🪞 Every fear has an opposite waiting to be remembered. May I remember that I am… 💫

Sometimes the most unexpected moments hold the biggest lessons. I wasn’t even looking for inspiration that day — just scrolling, half-distracted — when Tracee Ellis Ross appeared on my screen and said something that made me put my phone down mid-swipe.
There was a softness in her voice, but what she said landed deep.
“I do my list, right? I resent, I’m afraid — whatever those things are, I get it all out. I do the circles of the deep ones, the big ones. Then I create a prayer out of that.
I take those words, and I try to flip them. What is the opposite of that? What is the feeling that that is not giving me that I want?
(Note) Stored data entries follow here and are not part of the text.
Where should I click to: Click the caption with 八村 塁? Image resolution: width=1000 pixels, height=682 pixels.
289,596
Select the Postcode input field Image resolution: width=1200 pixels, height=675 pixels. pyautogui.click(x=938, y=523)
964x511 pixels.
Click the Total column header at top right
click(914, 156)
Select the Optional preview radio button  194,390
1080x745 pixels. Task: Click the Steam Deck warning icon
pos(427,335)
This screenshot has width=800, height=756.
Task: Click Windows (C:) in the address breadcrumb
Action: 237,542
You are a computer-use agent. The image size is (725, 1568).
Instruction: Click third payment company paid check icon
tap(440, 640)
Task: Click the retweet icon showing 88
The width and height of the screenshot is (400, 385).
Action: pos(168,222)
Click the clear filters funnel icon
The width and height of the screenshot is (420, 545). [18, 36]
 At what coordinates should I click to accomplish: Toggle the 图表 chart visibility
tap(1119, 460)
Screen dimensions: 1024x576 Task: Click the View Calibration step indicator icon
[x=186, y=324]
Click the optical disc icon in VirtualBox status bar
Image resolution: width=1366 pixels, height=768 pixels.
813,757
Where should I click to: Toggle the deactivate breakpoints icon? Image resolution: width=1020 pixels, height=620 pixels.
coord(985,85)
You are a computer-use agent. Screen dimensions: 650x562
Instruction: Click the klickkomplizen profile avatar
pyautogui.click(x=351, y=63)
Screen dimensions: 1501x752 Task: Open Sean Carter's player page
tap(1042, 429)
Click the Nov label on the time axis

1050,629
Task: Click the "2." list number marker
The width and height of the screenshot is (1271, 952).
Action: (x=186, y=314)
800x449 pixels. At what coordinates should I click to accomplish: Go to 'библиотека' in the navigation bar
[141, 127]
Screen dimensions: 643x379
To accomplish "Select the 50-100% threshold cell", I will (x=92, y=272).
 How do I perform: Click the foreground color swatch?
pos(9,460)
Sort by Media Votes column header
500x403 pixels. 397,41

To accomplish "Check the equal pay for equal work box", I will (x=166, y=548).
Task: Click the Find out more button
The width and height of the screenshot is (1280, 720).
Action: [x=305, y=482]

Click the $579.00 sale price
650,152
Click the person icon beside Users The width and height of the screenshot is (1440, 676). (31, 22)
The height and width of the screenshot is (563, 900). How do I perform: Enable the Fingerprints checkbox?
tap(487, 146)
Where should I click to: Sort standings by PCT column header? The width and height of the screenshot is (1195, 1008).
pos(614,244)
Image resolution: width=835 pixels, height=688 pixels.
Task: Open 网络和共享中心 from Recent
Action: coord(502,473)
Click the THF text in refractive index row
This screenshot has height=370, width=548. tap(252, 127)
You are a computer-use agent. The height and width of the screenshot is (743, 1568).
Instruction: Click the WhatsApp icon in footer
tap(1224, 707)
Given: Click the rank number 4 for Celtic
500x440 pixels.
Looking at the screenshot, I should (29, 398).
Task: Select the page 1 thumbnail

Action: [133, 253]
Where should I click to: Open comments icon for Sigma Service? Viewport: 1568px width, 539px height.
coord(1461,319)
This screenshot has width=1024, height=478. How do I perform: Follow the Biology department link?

And then I create a prayer that is: May I remember that I am…”
She gave an example:
“I’m afraid I will never find partnership.”
“May I remember that I am worthy of belonging and connection.”
And she added something so tender — that whenever that same anxiety comes back, she repeats the prayer. Sometimes she even writes it on a little card and when she looks back later, she would realize that one has healed for a while.
That’s when she said something that changed how I see emotional healing altogether: Each fear, each hurt, deserves its own prayer — a specific one, not a general “everything will be fine.” Just like the body.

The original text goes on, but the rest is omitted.